Viral Pneumonia: Pneumonia symptoms involve headache, low-grade fever, cough and malaise (Cavallazzi & Ramirez, 2018). This disease may be classified as mild and self-limited illness to a life-threatening disease according to the age and comorbidities of the patient. Symptoms of viral pneumonia include fever, chills, cough with sputum, shortness of breath, rhonchi, rales, wheezing, dullness to percussion, decreased breath sound, fatigue (Cavallazzi & Ramirez, 2018). Basing on HL’s health data, viral pneumonia is a possible diagnosis.
Ball, J. W., Dains, J. E., Flynn, J. A., Solomon, B. S., & Stewart, R. W. (2015). Seidel’s guide to physical examination (8th ed.). St. Louis, MO: Elsevier Mosby.

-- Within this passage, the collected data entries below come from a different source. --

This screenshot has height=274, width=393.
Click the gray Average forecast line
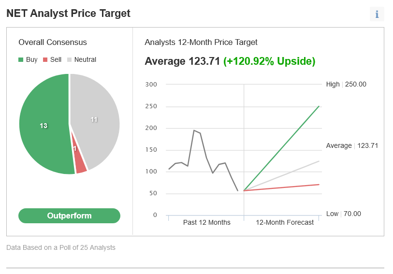pos(281,176)
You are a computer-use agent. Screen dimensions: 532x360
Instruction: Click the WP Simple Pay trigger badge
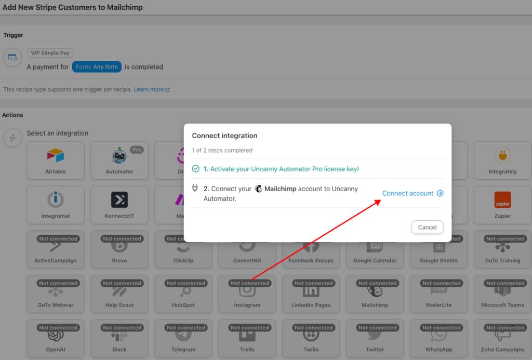tap(50, 53)
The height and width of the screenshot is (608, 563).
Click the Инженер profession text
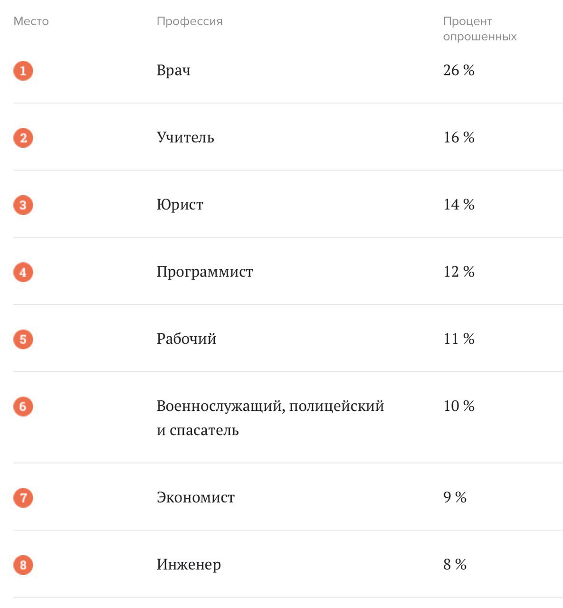189,565
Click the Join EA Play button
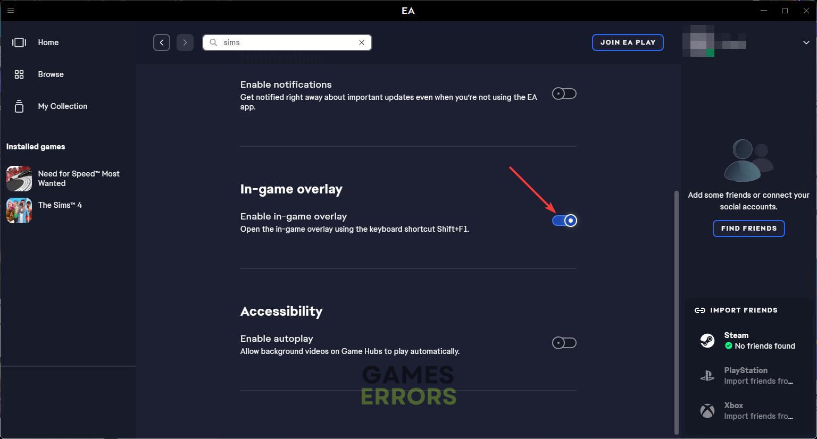The image size is (817, 439). coord(628,43)
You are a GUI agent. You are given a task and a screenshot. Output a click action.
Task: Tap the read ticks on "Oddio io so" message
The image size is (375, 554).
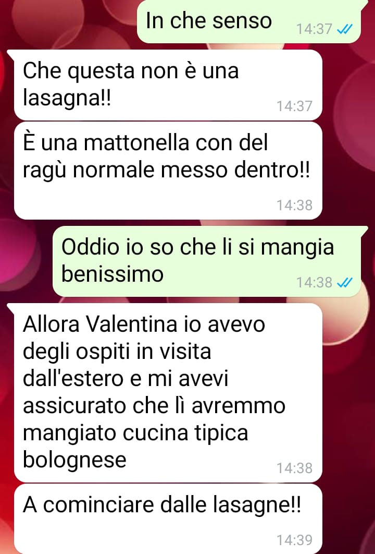(x=345, y=283)
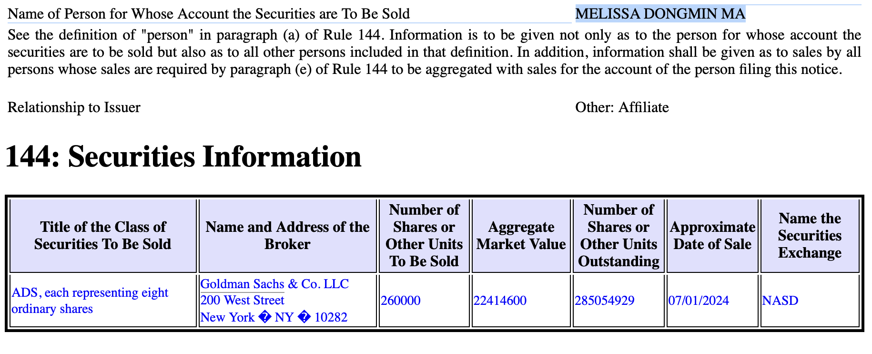The height and width of the screenshot is (354, 872).
Task: Click the 'Approximate Date of Sale' header
Action: click(712, 236)
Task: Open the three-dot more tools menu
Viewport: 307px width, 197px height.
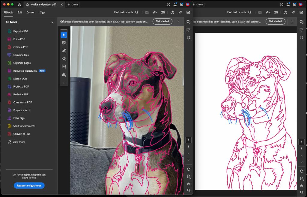Action: 64,82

Cavallazzi, R., & Ramirez, J. A. (January 01, 2018). Influenza and Viral Pneumonia. Clinics in Chest Medicine, 39, 4, 703-721.

Dains, J. E., Baumann, L. C., & Scheibel, P. (2016). Advanced health assessment and clinical diagnosis in primary care (5th ed.). St. Louis, MO: Elsevier Mosby.

Michaelidis, C. I., Kern, M. S., & Smith, K. J. (January 01, 2015). Cost-Effectiveness of Decision Support Strategies in Acute Bronchitis. Journal of General Internal Medicine, 30, 10, 1505-1510.

Ekerljung, L., Mincheva, R., Hagstad, S., Bjerg, A., Telg, G., Stratelis, G., & Lo¨tvall, J. (2018). Prevalence, clinical characteristics and morbidity of the Asthma-COPD overlap in a general population sample. (Journal of asthma.)